No doubt the president's breakfast was ruined this morning when he picked up the Washington Post and saw the front-page above-the-fold headline: "House Democrats hit boiling point over perceived lack of White House support." In it, Democratic representatives named and unnamed sound off on both Obama and his press secretary Robert Gibbs.
The boiling point came Tuesday night during a closed-door meeting of House Democrats in the Capitol. Speaker Nancy Pelosi (Calif.) excoriated White House press secretary Robert Gibbs's public comments over the weekend that the House majority was in doubt and that it would take "strong campaigns by Democrats" to avert dramatic losses. "What the hell do they think we've been doing the last 12 months? We're the ones who have been taking the tough votes," Rep. Bill Pascrell Jr. (N.J.) said in an interview Wednesday.
But wait, there's more!
"What they wanted to do is separate themselves from us," Pascrell said Wednesday. He accused the White House of wanting to preemptively pin the blame on lawmakers running poor campaigns should Democrats lose the majority and not on Obama's own sagging approval ratings. At the Tuesday night meeting with Pelosi, lawmakers groused that the White House was taking them for granted. Pascrell was especially vocal and punctuated his complaints by reading Gibbs's comments word for word in front of the caucus. After he spoke, Pelosi interjected. "I disagree on one point—I think you were too kind to Mr. Gibbs," she said, according to Democrats familiar with her comments.

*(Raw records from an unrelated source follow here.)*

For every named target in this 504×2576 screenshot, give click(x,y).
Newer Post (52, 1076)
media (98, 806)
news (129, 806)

Some pundits have speculated Gibbs's mention that the House might fall was intended to jolt the base—if they don't head to the polls this November the party of Rush Limbaugh, Sarah Palin, et al, would takeover one or possibly two chambers of Congress. But based on Paul Kane's reporting in the Post, other Democrats seem to interpret Gibbs's utterance as a sign the White House is focusing now on saving the Senate, which they suspect Obama favors over the House. The House is doomed and there's nothing the president can do about it. But thanks for casting those controversial votes. (Kane also points to the few occasions the president has stumped for House members versus the more numerous times he's gone to bat for friends in the Senate.)

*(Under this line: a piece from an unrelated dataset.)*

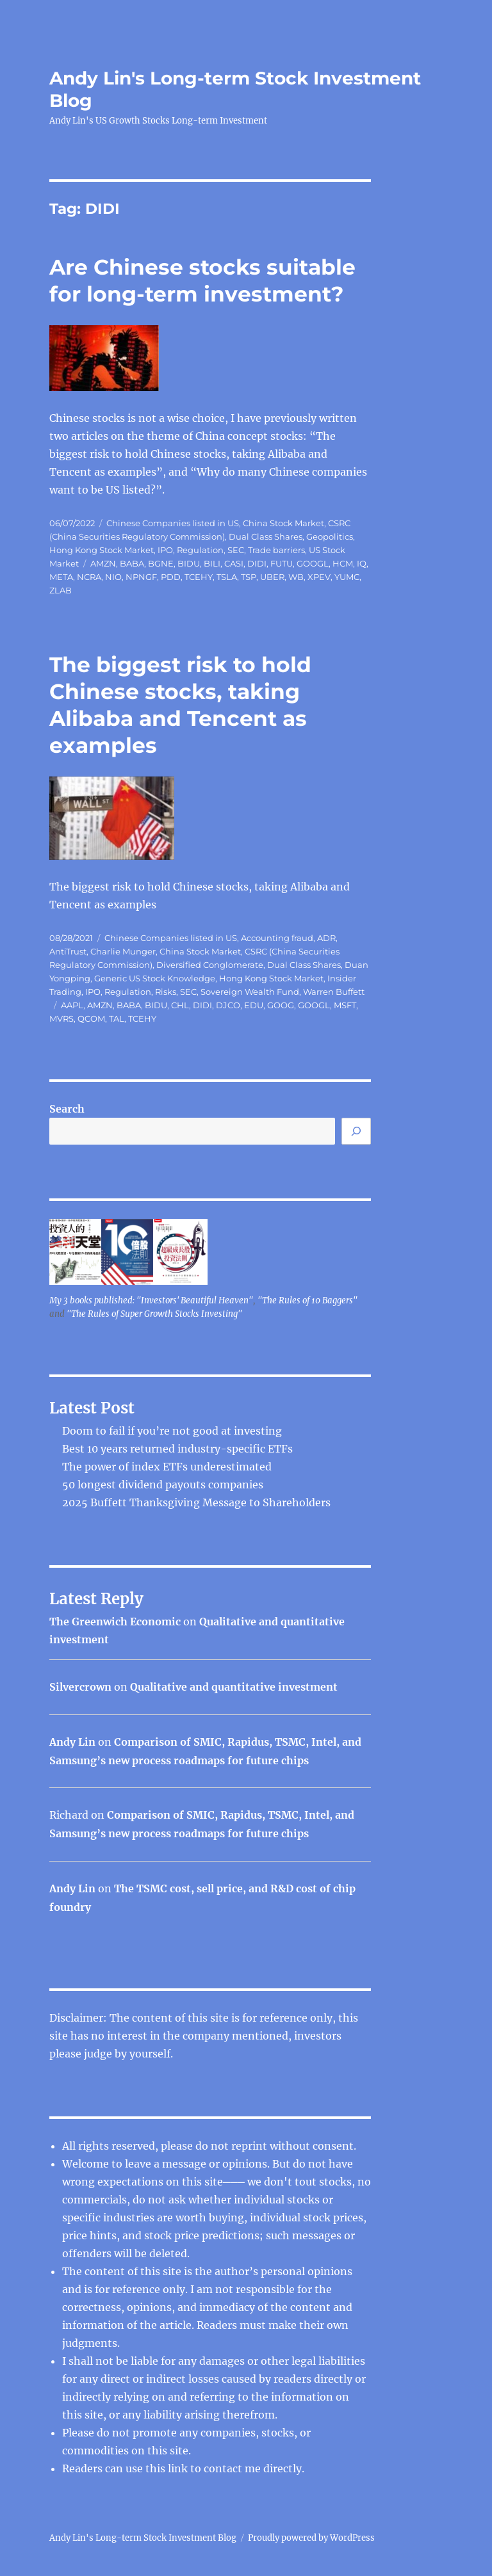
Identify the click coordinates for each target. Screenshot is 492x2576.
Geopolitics (329, 536)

Most amusing is the concluding analogy, in which one Democrat compares his House colleagues to Mikey from the Life cereal commercials: "There's a sense that's the White House's attitude toward us," the lawmaker told the Post. "And now, Mikey ate it and he's choking on it, and there's no appreciation."
Even worse, come November, Mikey's going to stuff his mouth with Pop Rocks, drink a can of soda, and his face will explode.